La stratégie des centrales syndicales françaises, ce n’est pas la lutte des classes !!!

En cette rentrée, les syndicats se disent opposés aux projets de nouvelle loi Macron, nous dit-on, mais on remarque que leurs protestations sont molles. La CGT serait la première à se dire décidée à se battre contre, elle qui a déjà organisé un rassemblement contre la future loi et appelle à une grève. En cette rentrée, ce syndicat s’est déjà montré « radical » dans deux conflits : celui des transporteurs de carburants et matériaux dangereux et celui de la menace de fermeture de GM&S de La Souterraine. Mais pourquoi particulariser ces conflits en les isolant des autres. Ils ne sont ni les seuls mal payés, pour les uns, ni les seuls licenciés, pour les autres.
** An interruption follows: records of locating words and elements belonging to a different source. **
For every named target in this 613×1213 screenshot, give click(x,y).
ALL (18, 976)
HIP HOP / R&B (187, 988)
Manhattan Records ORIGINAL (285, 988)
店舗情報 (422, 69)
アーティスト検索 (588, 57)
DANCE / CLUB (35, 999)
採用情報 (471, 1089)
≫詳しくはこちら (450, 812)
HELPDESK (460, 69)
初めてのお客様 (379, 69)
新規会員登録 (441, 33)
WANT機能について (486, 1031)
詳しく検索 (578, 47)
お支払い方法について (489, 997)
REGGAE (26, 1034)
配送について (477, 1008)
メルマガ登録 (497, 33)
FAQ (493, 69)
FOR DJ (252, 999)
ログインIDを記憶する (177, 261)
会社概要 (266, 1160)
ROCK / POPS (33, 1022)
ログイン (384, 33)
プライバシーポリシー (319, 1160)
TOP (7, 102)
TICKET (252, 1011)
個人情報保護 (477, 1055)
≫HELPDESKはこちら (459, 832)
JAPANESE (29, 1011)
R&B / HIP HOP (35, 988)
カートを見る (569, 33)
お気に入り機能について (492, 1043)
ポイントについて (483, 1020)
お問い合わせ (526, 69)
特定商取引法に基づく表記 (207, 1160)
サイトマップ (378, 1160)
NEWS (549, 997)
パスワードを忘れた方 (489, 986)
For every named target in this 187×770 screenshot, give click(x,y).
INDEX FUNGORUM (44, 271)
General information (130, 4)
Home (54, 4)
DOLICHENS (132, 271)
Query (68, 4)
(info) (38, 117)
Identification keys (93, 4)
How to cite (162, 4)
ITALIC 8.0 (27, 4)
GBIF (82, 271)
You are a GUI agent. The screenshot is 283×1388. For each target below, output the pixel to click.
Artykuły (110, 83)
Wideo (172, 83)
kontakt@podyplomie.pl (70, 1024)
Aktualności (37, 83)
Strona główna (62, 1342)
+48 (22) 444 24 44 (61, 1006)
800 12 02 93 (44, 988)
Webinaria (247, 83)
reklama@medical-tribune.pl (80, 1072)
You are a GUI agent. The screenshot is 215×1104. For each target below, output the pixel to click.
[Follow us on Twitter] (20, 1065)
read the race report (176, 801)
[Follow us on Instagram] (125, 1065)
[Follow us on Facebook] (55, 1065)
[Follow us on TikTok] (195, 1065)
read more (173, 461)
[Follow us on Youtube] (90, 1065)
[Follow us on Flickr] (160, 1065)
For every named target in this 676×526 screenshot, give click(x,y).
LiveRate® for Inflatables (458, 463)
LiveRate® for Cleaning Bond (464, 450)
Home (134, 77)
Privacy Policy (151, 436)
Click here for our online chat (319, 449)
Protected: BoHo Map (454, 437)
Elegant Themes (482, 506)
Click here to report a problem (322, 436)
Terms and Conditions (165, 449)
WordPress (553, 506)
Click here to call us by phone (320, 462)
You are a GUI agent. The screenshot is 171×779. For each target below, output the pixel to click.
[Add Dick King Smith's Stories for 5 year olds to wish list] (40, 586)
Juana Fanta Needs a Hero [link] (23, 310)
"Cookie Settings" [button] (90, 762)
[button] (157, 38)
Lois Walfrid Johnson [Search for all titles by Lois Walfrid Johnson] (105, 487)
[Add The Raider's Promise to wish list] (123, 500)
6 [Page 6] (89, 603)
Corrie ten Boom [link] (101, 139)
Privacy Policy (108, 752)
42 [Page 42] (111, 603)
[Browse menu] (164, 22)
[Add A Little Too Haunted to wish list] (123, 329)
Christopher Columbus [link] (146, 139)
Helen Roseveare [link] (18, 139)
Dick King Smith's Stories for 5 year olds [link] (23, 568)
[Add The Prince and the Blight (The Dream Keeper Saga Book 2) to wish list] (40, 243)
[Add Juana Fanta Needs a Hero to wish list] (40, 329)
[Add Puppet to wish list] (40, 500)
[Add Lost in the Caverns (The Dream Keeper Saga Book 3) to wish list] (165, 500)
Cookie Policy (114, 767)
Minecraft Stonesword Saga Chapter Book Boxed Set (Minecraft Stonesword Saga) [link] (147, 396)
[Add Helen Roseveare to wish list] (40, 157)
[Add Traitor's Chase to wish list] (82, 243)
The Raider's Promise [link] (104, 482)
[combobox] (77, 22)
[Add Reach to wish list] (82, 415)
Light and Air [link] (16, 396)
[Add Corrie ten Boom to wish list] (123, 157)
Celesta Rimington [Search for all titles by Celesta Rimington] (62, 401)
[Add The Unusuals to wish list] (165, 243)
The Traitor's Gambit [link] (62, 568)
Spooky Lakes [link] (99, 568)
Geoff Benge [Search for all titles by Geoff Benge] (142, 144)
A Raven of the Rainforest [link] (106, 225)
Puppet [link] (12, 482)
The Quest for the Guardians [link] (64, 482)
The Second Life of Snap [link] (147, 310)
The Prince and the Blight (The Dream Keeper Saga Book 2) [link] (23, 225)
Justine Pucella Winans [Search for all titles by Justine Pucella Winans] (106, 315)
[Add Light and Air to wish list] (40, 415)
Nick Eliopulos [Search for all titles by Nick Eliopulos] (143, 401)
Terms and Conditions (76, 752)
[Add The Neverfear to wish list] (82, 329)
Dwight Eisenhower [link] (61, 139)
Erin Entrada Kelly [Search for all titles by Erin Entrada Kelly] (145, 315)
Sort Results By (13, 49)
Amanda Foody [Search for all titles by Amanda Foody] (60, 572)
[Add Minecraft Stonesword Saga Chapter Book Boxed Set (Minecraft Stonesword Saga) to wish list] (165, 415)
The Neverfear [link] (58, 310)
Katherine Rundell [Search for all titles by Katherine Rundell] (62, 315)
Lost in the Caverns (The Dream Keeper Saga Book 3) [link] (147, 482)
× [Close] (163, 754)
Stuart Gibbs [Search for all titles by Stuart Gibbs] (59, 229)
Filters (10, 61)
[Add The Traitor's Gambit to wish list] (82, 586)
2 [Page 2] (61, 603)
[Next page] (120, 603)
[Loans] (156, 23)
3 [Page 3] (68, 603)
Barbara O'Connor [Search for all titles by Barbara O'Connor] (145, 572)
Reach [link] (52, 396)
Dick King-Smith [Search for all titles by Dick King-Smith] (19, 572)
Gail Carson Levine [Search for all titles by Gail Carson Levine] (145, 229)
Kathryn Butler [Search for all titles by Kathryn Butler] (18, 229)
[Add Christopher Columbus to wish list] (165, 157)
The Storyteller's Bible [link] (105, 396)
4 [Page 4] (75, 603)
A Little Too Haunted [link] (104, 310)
Le résultat de cet isolement d’une lutte ne se fait pas attendre : les premiers reprennent le travail sans rien avoir obtenu, pas même de négocier, et les seconds voient leur entreprise fermer sans rien obtenir que de se mettre en situation de soi-disant « radicaliser » la lutte en menaçant de brûler l’entreprise ! Voilà où mènent les stratégies les plus radicales. Pour le reste, ce sont des syndicats qui négocient, discutent, font des propostions aimables à Macron et compagnie !!!!

Quant à la future loi Macron, de quoi est-elle menacée : d’une reprise à minima des mobilisations contre son ancêtre, la loi El Khomri, qui était déjà la loi Macron 2, la loi Macron 1 étant passée elle aussi malgré l’opposition syndicale.

Il faut dire que toutes ces oppositions syndicales se gardent bien de faire peur aux classes possédantes : mener autre chose que des journées d’action, développer des luttes d’ensemble, généralisables, reconductibles, faire passer les salariés en lutte à l’intérieur des autres entreprises, mettre en place des assemblée interpro, relier entre elles les luttes sociales, du privé et du public, des actifs et des chômeurs, des CDI et des CDD, d’organiser partout des assemblées démocratiques pour décider des objectifs et des modes d’action, de remettre en question le droit des patrons sur leurs entreprises, de proposer aux salariés de s’organiser en comité, la seule forme d’organisation qui fasse peur au patronat car elle permet aux travailleurs de contester l’ordre bourgeois. Oui, les syndicats n’ont pas l’intention de lancer une lutte de classe et cela fait belle lurette qu’ils ne l’ont pas fait, n’ayant dirigé des luttes que parce qu’ils en prenaient la tête pour mieux les envoyer dans l’impasse, comme cela a été le cas notamment en 36, en 68 et en 95…

Pendant qu’on ne parle que de l’entreprise de la Souterraine, isolée dans son combat, on se garde de la relier à toutes les autres qui licencient ! Il y a actuellement 700.000 licenciements par an !!! Citons notamment : toutes les banques, Michelin, Airbus, Yahoo !, Veolia, Colgate-Palmolive, SFR, Nobel Plastiques, Hanon Systems, Seita, CastMetal, Whirpool, Nestlé, Avadel, Haribo, Engie, Vivarte, Mim, Tati, Accor, etc, etc…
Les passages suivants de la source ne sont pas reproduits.